A Study of Nusinersen Among Participants With Spinal Muscular Atrophy Who Received Onasemnogene Abeparvovec

Key Inclusion Criteria:

For all participants:

   - Genetic documentation of 5q SMA homozygous gene survival motor neuron 1 (SMN1)
   deletion or mutation, or compound heterozygous mutation

   - SMN2 copy number of ≥1

   - ≤36 months of age at the time of first Nusinersen dose

   - Must have previously received onasemnogene abeparvovec per the approved label or
   local/regional regulations ≥2 months prior to first Nusinersen dose

   - Must have suboptimal clinical status per the Investigator

Additional Criteria for Subgroups A and B:

   - ≤9 months of age (270 days) at the time of first Nusinersen dose

   - SMN2 copy number of 2

Additional Criteria for Subgroup A:

   - SMA symptom onset ≤4 months (120 days) of age

   - Must have received intravenous (IV) onasemnogene abeparvovec at >6 weeks to ≤6 months
   (43 days to 180 days) of age

   - Must have received IV onasemnogene abeparvovec after SMA symptom onset

Additional Criteria for Subgroup B:

   - Must have received IV onasemnogene abeparvovec at ≤6 weeks (42 days) of age

Key Exclusion Criteria:

For all participants:

   - Prior exposure to Nusinersen

   - Ongoing severe or serious AEs related to onasemnogene abeparvovec

   - Treatment with an investigational drug, biological agent, or device within 30 days or
   5 half-lives of the agent, whichever is longer, prior to study; any prior or current
   treatment with any survival motor neuron 2 (SMN2)-directed splicing modifier; prior
   antisense oligonucleotide treatment or cell transplantation; gene therapy for the
   treatment of SMA other than onasemnogene abeparvovec.
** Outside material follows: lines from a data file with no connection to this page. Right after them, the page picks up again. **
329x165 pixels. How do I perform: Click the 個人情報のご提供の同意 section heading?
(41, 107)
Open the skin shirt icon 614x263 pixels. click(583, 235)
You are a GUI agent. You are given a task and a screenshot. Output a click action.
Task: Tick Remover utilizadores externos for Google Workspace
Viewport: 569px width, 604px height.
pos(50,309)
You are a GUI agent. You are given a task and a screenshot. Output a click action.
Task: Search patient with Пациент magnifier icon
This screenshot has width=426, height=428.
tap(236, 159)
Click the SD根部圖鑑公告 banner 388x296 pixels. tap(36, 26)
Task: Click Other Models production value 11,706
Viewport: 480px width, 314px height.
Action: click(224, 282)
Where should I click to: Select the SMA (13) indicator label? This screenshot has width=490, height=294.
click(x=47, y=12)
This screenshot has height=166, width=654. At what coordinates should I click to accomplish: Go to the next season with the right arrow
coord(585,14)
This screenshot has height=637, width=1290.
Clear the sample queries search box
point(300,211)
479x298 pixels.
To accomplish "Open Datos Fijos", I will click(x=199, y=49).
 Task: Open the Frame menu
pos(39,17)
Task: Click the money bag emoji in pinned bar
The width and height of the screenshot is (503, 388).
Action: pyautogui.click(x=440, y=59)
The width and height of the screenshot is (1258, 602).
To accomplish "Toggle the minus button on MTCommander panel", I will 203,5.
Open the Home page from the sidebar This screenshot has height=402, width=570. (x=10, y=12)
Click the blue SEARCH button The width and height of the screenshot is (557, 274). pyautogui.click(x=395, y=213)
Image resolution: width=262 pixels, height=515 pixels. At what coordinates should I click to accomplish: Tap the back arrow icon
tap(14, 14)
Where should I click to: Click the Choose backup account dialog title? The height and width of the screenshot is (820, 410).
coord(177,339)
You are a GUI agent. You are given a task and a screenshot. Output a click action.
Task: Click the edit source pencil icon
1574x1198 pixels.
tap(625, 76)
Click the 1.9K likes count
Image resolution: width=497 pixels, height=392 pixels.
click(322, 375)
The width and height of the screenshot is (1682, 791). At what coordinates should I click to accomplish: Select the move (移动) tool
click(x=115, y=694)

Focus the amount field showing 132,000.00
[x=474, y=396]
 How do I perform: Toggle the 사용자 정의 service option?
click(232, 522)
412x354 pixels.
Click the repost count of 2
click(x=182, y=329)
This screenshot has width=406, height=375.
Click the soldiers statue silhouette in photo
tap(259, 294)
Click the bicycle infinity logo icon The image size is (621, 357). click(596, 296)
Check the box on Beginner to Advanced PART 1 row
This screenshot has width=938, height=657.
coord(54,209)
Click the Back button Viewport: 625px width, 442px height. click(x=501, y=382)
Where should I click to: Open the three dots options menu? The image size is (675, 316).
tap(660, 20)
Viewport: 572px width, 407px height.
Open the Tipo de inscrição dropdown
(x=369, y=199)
Note: treatment with
   onasemnogene abeparvovec as part of an investigational study is allowed

Additional Criteria for Subgroups A and B:

   - Weight-for-age is below the third percentile, based on WHO Child Growth Standards at
   the time of receiving onasemnogene abeparvovec. Adjustments for the gestational weight
   of premature babies enrolled in Subgroups A and B are allowed provided IV onasemnogene
   abeparvovec was dosed per the approved label or per local/regional regulations.

Note: Other protocol defined Inclusion/Exclusion criteria may apply.